CHP’li Şahin: Cemaat yurtları can yakmaya devam ediyor!

CHP’li Şahin: Cemaat yurtları can yakmaya devam ediyor!
13 Ocak 2022 15:00

CHP Hatay Milletvekili Suzan Şahin, üniversite öğrencisi Enes Kara’nın kaldığı cemaat yurdunda yaşadığı baskılar nedeniyle yaşamını son vermesinin ardından, istismar, intihar, taciz, cinayet ve baskı ile sürekli gündeme gelen ve AKP hükümetleri döneminde sayıları artan cemaat ve tarikat yurtlarını meclis gündemine taşıdı.

 

 

 

Cumhuriyet Halk Partisi Hatay Milletvekili ve Kadın Erkek Fırsat Eşitliği Komisyonu Üyesi Av.Suzan Şahin, üniversite öğrencisi Enes Kara’nın kaldığı Nur cemaatine ait olduğu söylenen bir yurtta yaşadığı baskılar nedeniyle yaşamını son vermesinin ardından, istismar, intihar, taciz, cinayet ve baskı ile sürekli gündeme gelen ve AKP hükümetleri döneminde sayıları artan cemaat ve tarikat yurtlarını TBMM gündemine taşıdı. Dindar ve kindar nesiller yetiştirmeyi amaçlayan iktidarı sert bir dille eleştiren Şahin, hükümetin politikalarının gençleri tacize, tecavüze, istismara, intihara, umutsuzluğa sürüklediğini söyledi.

——————

▶ **Yapılacak İşler**
1) Okuma metninin "13 Ocak 2022" sözlerinden "meclis gündemine taşıdı." sözlerine kadar olan kısmını hiç değiştirmeden çıktı olarak verin.
2) Okuma metnine göre Şahin, hükümetin politikalarının gençleri nelere sürüklediğini söylüyor? Lütfen hepsini sıralayın.

▶ **Kaynak Veriler**
——————

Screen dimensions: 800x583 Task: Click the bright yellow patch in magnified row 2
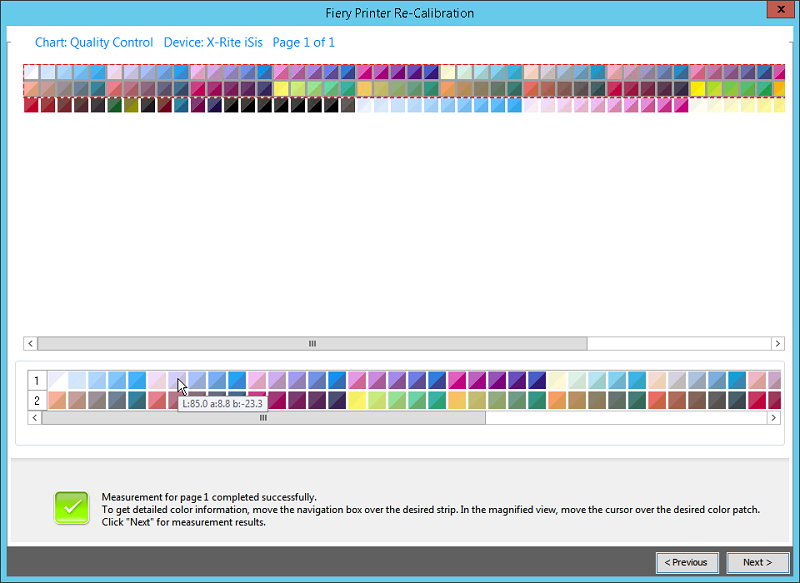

——————

▶ **Soruların Cevapları**
1)
13 Ocak 2022 15:00

CHP Hatay Milletvekili Suzan Şahin, üniversite öğrencisi Enes Kara’nın kaldığı cemaat yurdunda yaşadığı baskılar nedeniyle yaşamını son vermesinin ardından, istismar, intihar, taciz, cinayet ve baskı ile sürekli gündeme gelen ve AKP hükümetleri döneminde sayıları artan cemaat ve tarikat yurtlarını meclis gündemine taşıdı.

2) tacize, tecavüze, istismara, intihara, umutsuzluğa